===== Material to process =====
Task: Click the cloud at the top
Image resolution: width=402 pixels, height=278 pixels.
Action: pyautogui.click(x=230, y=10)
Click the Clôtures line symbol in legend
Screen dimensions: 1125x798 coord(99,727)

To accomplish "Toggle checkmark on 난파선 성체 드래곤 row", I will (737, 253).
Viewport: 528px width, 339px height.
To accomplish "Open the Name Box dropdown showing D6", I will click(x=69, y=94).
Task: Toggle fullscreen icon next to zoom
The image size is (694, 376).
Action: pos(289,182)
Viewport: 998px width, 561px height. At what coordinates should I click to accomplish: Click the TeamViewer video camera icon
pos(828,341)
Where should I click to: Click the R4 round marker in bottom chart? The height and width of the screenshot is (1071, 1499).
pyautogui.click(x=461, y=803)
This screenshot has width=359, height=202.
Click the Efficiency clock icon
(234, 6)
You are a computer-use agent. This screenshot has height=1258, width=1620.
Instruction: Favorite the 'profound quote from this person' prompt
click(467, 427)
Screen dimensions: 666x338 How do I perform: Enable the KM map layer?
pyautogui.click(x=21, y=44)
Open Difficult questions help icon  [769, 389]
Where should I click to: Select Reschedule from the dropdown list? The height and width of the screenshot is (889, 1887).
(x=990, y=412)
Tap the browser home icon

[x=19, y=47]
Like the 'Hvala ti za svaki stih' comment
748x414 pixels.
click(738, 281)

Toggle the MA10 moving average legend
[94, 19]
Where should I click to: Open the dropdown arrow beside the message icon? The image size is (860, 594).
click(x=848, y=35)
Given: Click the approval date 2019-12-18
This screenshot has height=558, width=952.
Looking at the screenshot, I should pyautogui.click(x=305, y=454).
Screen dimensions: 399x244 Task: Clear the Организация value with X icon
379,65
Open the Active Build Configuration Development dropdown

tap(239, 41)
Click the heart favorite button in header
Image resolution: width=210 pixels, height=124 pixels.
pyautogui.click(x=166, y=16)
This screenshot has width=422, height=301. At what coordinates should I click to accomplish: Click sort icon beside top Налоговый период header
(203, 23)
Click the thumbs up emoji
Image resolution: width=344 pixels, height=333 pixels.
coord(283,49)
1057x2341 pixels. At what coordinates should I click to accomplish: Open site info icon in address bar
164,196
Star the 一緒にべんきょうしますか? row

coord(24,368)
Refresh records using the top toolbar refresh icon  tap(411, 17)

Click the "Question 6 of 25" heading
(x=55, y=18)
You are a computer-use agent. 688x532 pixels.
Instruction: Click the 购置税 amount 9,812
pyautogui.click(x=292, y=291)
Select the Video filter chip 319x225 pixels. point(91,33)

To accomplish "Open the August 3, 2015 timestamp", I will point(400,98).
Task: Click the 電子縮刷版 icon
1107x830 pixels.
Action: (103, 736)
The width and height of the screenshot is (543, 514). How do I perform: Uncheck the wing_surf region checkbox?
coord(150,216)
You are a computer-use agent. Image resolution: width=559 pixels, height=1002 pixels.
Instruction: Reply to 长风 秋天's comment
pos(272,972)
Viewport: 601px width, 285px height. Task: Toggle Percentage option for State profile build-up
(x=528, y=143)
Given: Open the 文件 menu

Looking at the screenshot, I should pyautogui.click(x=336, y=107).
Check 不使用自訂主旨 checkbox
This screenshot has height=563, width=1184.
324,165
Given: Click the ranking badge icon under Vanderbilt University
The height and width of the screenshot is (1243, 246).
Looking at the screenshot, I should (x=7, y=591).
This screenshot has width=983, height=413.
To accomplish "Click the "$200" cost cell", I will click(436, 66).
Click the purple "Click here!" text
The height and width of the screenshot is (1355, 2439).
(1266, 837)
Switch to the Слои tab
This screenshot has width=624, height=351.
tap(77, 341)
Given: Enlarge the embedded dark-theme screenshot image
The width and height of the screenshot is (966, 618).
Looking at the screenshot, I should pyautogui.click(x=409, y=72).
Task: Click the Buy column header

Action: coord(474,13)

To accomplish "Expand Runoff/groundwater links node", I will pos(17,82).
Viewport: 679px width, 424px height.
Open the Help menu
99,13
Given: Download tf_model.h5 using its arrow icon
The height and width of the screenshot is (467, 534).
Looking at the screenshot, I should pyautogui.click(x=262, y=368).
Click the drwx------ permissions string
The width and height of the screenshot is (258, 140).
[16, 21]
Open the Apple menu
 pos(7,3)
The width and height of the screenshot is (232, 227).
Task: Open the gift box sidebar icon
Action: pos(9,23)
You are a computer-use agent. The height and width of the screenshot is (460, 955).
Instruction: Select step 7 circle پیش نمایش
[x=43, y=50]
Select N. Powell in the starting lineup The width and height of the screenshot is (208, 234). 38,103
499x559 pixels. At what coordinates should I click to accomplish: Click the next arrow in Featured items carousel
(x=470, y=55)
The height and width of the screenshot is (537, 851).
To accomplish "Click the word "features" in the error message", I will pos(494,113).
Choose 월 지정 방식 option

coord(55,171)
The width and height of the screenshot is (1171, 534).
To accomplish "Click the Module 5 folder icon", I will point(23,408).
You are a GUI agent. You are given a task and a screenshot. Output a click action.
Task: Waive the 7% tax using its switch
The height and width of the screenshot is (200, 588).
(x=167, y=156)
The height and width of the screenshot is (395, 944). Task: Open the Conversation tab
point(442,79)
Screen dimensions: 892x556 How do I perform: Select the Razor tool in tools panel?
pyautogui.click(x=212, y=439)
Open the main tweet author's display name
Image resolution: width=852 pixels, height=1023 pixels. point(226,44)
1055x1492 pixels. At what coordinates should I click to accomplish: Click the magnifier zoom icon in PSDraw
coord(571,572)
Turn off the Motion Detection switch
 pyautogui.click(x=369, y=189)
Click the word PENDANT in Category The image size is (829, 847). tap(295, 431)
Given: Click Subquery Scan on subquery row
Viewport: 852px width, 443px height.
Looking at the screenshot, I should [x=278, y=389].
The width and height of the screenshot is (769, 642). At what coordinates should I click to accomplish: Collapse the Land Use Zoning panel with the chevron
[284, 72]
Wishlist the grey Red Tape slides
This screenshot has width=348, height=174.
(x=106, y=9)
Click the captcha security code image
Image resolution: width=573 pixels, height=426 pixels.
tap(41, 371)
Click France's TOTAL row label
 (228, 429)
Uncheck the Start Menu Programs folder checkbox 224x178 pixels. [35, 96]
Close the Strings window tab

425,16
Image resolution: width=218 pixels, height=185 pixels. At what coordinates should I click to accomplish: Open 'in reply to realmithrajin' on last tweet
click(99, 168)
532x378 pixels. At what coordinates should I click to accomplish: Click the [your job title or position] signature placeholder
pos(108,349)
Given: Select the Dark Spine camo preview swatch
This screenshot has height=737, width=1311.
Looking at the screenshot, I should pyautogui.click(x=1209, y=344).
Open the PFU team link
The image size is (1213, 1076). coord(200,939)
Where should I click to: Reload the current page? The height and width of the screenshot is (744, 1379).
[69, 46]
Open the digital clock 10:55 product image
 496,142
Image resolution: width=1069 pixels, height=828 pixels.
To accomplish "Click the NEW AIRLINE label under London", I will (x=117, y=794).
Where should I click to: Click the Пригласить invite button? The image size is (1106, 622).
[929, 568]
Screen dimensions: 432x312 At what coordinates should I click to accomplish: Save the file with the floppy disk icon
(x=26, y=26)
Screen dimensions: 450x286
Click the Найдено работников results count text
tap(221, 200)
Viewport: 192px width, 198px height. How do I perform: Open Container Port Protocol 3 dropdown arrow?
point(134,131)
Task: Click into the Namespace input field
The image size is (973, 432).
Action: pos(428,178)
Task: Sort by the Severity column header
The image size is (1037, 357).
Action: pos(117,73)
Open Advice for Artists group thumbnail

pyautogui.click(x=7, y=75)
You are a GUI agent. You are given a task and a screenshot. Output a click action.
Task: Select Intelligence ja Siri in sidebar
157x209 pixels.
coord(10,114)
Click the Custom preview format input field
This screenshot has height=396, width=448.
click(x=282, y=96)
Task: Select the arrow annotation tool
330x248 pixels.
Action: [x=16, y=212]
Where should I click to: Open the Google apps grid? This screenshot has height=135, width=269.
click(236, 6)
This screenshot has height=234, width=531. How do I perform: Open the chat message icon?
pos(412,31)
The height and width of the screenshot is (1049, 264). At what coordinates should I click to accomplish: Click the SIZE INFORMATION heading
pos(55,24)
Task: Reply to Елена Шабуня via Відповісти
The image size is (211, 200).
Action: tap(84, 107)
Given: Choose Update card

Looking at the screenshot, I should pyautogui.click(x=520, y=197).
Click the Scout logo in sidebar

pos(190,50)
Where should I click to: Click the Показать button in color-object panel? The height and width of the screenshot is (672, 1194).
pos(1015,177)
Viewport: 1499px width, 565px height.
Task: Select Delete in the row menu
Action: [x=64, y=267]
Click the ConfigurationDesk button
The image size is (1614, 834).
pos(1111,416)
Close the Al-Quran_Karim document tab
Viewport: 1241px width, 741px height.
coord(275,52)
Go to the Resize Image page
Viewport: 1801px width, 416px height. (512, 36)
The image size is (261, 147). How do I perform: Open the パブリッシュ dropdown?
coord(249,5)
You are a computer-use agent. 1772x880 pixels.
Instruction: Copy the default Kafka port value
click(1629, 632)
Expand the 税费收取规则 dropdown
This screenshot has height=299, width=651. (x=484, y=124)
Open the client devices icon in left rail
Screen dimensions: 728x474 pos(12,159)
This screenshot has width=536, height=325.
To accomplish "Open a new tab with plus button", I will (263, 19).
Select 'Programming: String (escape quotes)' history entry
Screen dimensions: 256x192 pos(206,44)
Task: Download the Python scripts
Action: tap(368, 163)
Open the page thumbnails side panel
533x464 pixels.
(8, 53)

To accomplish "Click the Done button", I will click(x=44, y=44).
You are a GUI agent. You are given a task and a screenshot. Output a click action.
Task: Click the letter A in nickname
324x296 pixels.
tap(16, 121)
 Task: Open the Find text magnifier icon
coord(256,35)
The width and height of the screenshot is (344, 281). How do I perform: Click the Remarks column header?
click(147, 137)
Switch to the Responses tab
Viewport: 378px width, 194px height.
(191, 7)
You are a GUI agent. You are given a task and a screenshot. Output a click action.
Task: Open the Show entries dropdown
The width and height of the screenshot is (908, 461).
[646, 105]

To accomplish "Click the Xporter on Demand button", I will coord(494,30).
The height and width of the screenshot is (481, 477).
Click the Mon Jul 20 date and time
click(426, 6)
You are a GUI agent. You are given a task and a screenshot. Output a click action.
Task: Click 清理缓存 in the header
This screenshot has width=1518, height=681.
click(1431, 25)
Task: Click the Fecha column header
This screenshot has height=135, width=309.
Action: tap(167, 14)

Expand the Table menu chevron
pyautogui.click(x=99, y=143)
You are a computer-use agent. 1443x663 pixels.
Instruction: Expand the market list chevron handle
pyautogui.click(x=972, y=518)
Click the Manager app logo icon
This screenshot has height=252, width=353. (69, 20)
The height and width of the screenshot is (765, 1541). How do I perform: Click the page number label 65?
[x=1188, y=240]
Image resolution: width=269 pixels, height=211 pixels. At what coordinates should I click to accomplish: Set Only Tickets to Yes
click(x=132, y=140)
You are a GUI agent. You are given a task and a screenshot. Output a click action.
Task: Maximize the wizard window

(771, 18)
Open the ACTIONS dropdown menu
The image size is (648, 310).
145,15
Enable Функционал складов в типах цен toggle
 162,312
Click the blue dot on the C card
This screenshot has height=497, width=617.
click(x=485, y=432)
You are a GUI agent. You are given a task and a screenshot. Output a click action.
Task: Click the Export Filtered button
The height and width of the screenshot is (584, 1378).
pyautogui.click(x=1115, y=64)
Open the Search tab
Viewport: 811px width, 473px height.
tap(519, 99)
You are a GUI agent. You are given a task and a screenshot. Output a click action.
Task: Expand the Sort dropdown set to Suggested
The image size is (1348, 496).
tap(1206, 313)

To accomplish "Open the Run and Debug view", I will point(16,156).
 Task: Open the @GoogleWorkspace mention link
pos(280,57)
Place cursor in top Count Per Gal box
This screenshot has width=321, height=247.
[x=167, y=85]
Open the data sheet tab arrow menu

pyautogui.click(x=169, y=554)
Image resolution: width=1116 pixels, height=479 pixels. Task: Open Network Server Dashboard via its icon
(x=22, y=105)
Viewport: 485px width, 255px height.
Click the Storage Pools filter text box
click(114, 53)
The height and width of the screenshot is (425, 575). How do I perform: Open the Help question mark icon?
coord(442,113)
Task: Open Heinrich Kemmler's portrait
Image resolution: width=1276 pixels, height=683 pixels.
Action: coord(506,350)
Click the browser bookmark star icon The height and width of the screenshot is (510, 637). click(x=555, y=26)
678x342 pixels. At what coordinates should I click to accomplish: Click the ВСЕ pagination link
=====
**What the task requires**
From the entries above, copy every line containing the word "preview".

**Output of the exercise**
Given: Select the Dark Spine camo preview swatch
Click the Custom preview format input field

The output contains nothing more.